[<prev] [next>] [<thread-prev] [day] [month] [year] [list]
Message-ID: <YE+0HjwRqmVDXyCU@kernel.org>
Date: Mon, 15 Mar 2021 21:23:10 +0200
From: Jarkko Sakkinen <jarkko@...nel.org>
To: Dave Hansen <dave.hansen@...el.com>
Cc: linux-sgx@...r.kernel.org, Thomas Gleixner <tglx@...utronix.de>,
Ingo Molnar <mingo@...hat.com>, Borislav Petkov <bp@...en8.de>,
x86@...nel.org, "H. Peter Anvin" <hpa@...or.com>,
Dave Hansen <dave.hansen@...ux.intel.com>,
linux-kernel@...r.kernel.org
Subject: Re: [PATCH v4 3/3] x86/sgx: Add a basic NUMA allocation scheme to
sgx_alloc_epc_page()
On Mon, Mar 15, 2021 at 09:35:03AM -0700, Dave Hansen wrote:
> On 3/13/21 8:01 AM, Jarkko Sakkinen wrote:
> > Background
> > ==========
> >
> > EPC section is covered by one or more SRAT entries that are associated with
> > one and only one PXM (NUMA node).
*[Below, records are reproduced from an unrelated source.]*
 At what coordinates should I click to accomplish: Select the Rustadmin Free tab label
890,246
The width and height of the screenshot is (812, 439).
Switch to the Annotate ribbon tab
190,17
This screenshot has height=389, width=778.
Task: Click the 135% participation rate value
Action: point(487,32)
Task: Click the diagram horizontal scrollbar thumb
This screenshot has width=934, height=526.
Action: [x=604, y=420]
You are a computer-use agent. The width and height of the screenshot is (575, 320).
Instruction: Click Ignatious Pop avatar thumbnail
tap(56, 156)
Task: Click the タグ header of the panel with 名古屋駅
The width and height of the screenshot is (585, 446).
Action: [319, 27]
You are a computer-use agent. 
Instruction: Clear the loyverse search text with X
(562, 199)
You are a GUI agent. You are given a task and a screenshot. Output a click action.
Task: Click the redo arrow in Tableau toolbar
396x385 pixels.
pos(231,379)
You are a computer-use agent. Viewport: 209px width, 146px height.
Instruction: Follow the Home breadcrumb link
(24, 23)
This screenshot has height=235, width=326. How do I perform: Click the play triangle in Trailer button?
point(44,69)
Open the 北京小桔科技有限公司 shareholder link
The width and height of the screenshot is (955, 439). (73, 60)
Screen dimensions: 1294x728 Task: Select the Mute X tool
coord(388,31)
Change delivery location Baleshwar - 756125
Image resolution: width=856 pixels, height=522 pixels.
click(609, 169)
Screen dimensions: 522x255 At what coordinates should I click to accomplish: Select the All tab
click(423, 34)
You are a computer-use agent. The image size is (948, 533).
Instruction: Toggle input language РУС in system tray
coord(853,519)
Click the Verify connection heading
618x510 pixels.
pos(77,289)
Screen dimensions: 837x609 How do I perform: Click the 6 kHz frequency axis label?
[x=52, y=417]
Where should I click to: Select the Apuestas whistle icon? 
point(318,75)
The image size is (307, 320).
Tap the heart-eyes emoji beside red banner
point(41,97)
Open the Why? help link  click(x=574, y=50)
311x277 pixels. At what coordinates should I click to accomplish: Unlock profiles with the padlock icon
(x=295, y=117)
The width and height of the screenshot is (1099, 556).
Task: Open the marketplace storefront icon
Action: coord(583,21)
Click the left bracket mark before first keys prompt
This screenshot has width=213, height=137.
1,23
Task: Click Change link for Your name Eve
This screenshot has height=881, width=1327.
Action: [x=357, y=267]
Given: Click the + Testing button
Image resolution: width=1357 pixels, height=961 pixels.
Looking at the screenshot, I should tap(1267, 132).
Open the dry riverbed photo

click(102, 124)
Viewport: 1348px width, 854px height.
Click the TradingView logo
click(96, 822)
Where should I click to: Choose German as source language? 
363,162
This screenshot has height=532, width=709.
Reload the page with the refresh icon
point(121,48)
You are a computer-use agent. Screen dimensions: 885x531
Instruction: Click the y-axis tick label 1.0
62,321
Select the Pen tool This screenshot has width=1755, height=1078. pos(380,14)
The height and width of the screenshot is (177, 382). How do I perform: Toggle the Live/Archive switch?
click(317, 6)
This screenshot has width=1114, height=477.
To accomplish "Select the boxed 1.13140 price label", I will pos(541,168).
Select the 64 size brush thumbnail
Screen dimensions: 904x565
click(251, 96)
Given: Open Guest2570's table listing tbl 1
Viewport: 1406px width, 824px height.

The motivation behind this patch is to
> > provide basic elements of building allocation scheme based on this premise.
>
> A better set of background information here would also remind folks what
> an 'EPC section' is.
I don't actually know what exactly they are, because SDM's definition
is not very rigorous ;-)
I.e. it is not too precise between NUMA node and section relationship.
>
> > Just like normal RAM, enclave memory (EPC) should be covered by entries
> > in the ACPI SRAT table. These entries allow each EPC section to be
> > associated with a NUMA node.
> >
> > Use this information to implement a simple NUMA-aware allocator for
> > enclave memory.
>
> SGX enclave memory is enumerated by the processor in contiguous physical
> ranges called "EPC sections". Currently, there is a free list per
> section, but allocations simply target the lowest-numbered sections.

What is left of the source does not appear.